Source excerpt:
++++++++++++++++++++

German Battleship Scharnhorst

Scharnhorst 1

Scharnhorst
(German Battleship, 1939) Tied to a mooring buoy in Wilhelmshaven Harbor, circa 1939, as men in a boat push off from her bow. Note anchors, ship’s badges on her bow and on the boat, and paired cables running down from her starboard bow chock. In mid-1939, Scharnhorst’s bow was greatly modified from the configuration seen here.

Copied from the contemporary German photo album Meine Kriegserinnerungen auf Schlachtschiff Scharnhorst, page 15. U.S. Naval History and Heritage Command Photograph.

The German Battleship Scharnhorst was the lead ship of her class which included just one other ship, the Gneisenau. She was laid down in June 1935, launched in October 1936, and commissioned in January of 1939. Her January 1939 sea trials identified a design flaw in the bow which caused flooding in the bow and forward gun turret during heavy seas. In response, within a few months of commissioning, Scharnhorst went back to the dockyard for six months of refit including the fitting of an “Atlantic bow.”

In November of 1939, the German Naval War Staff  (Oberkommando der Kriegsmarine or OKM) sent Scharnhorst on her first operation along with her sister ship Gneisenau, with whom she operated throughout the majority of her career.

Scharnhorst‘s first operation was a sortie into the North Atlantic between Iceland and the Faroe Islands where she sank the British axillary cruiser HMS Rawalpindi. (You can read my account of this battle here.) This mission was intended to take British pressure off of the Admiral Graf Spee operating in the South Atlantic and was conducted prior to major training.

After her return to Wilhelmshaven for minor repairs from splinter damage resulting from her first mission, Scharnhorst spent the winter of 1939-40 in the Baltic Sea for gunnery training. This proved to be a longer training session than normal since heavy ice kept Scharnhorst trapped in the Baltic until February 1940.

++++++++++++++++++++

Reproduce the Scharnhorst text between "Scharnhorst 1" and "Heritage Command Photograph.", inclusive, swapping "Wilhelmshaven Harbor" for "Kiel Harbor".

Collected material:
++++++++++++++++++++

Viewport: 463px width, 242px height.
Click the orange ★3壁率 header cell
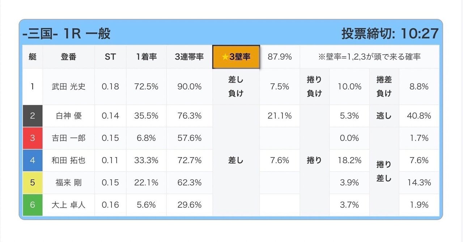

++++++++++++++++++++

Output for this task:
Scharnhorst 1

Scharnhorst
(German Battleship, 1939) Tied to a mooring buoy in Kiel Harbor, circa 1939, as men in a boat push off from her bow. Note anchors, ship’s badges on her bow and on the boat, and paired cables running down from her starboard bow chock. In mid-1939, Scharnhorst’s bow was greatly modified from the configuration seen here.

Copied from the contemporary German photo album Meine Kriegserinnerungen auf Schlachtschiff Scharnhorst, page 15. U.S. Naval History and Heritage Command Photograph.